C’est cet équilibre que la CMP a entendu respecter, en confirmant très largement les positions du Sénat, ce dont nous ne pouvons que nous réjouir. En matière de gouvernance, elle ne s’en est écartée notablement que sur un point : la présidence du conseil de surveillance de l’hôpital. Nous souhaitions rétablir la primauté des élus au sein de cette institution, et le Sénat avait prévu qu’eux seuls pourraient présider le conseil de surveillance. Mais, en vertu de la version issue de la CMP, la fonction sera également ouverte aux personnalités qualifiées. Nous le regrettons sur le plan des principes, même si nous sommes conscients du peu d’implications qu’aura sans doute en pratique cette possibilité.
Pour le reste, en matière de gouvernance, la CMP est restée globalement fidèle au texte. Elle l’a même amélioré sur certains points.
Il en est ainsi en matière de démographie médicale. Nous sommes par exemple favorables à la réinscription explicite de la régulation de la démographie médicale au nombre des missions de l’ARS ainsi qu’à la remise d’un rapport sur la création d’un sous-objectif à l’objectif national de dépenses d’assurance maladie, l’ONDAM, qui serait relatif aux inégalités territoriales de santé.
Ensuite, la CMP a apporté des modifications intéressantes en matière de gouvernance, notamment en ajoutant les pôles de santé au nombre des acteurs et professionnels de santé susceptibles d’assurer une mission de service public.
Enfin, certaines avancées sont aussi à noter dans le champ de l’accès aux soins. Obliger les médecins ayant bénéficié d’une bourse au titre d’un contrat d’engagement de service public à exercer un temps en secteur 1 nous semble parfaitement légitime. De même, la majoration du rachat de la bourse perçue dans le cadre d’un tel contrat est de nature à rendre cette contrepartie plus opérante.
Un autre point est important. Nous suivrons de près l’avancée des négociations relatives à la mise en œuvre d’un secteur optionnel, qui permettra une pratique encadrée des dépassements d’honoraires. En matière d’accès aux soins, encadrer les dépassements est devenu une priorité.
J’en viens au volet relatif à la prévention et à la santé publique, qui m’est le plus cher, plus particulièrement à la lutte contre l’alcoolisme et le tabagisme.
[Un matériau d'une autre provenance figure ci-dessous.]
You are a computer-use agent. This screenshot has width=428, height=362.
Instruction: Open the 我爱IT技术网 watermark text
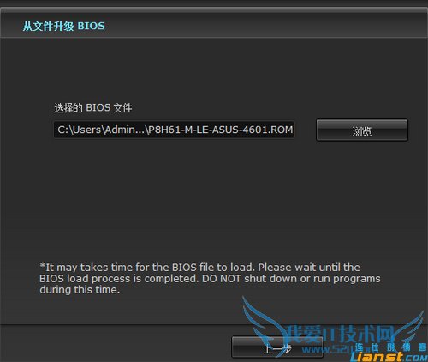[340, 334]
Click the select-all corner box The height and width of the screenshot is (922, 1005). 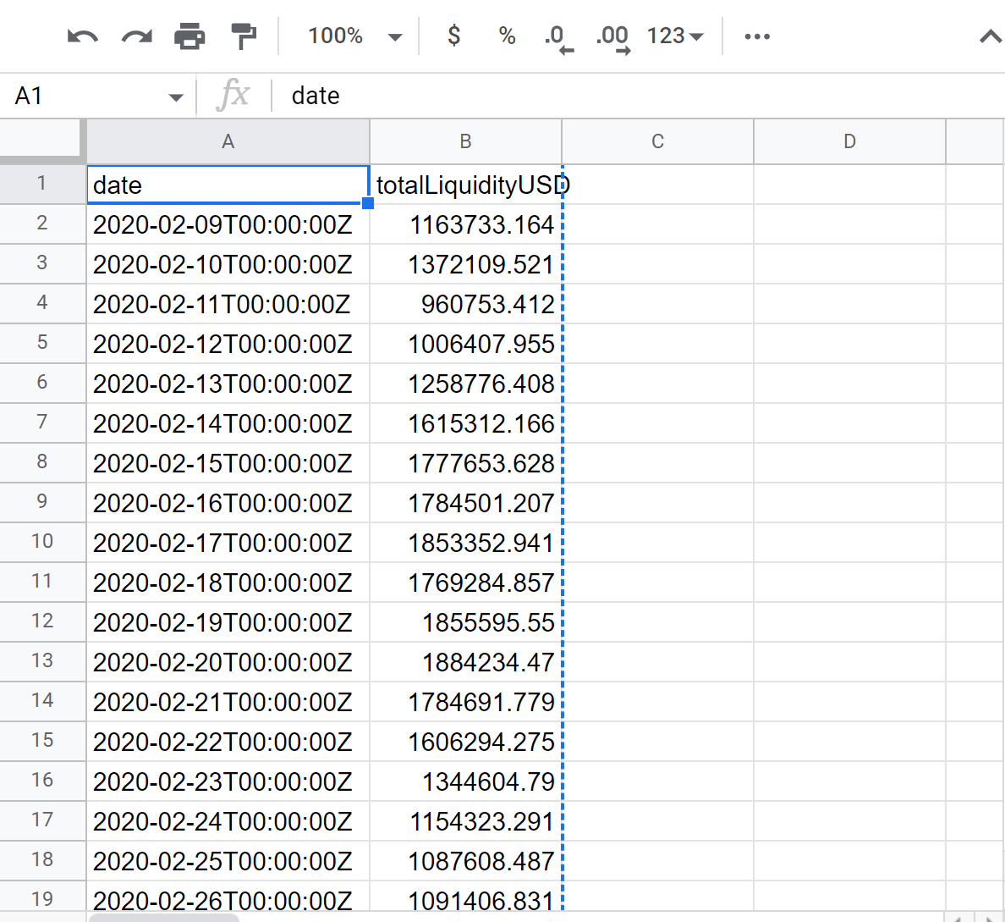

Je me réjouis que la CMP ait conservé mes amendements visant à appliquer la notion de zones protégées à la vente de tabac et à interdire la vente de tabac en outre-mer dans les grandes surfaces et les galeries attenantes.
Dans le champ de la lutte contre l’alcoolisme, le texte issu de la CMP est également équilibré. Certes, je déplore que l’amendement de Nicolas About interdisant la vente d’alcool sur les autoroutes à quatre voies n’ait pas résisté à la CMP.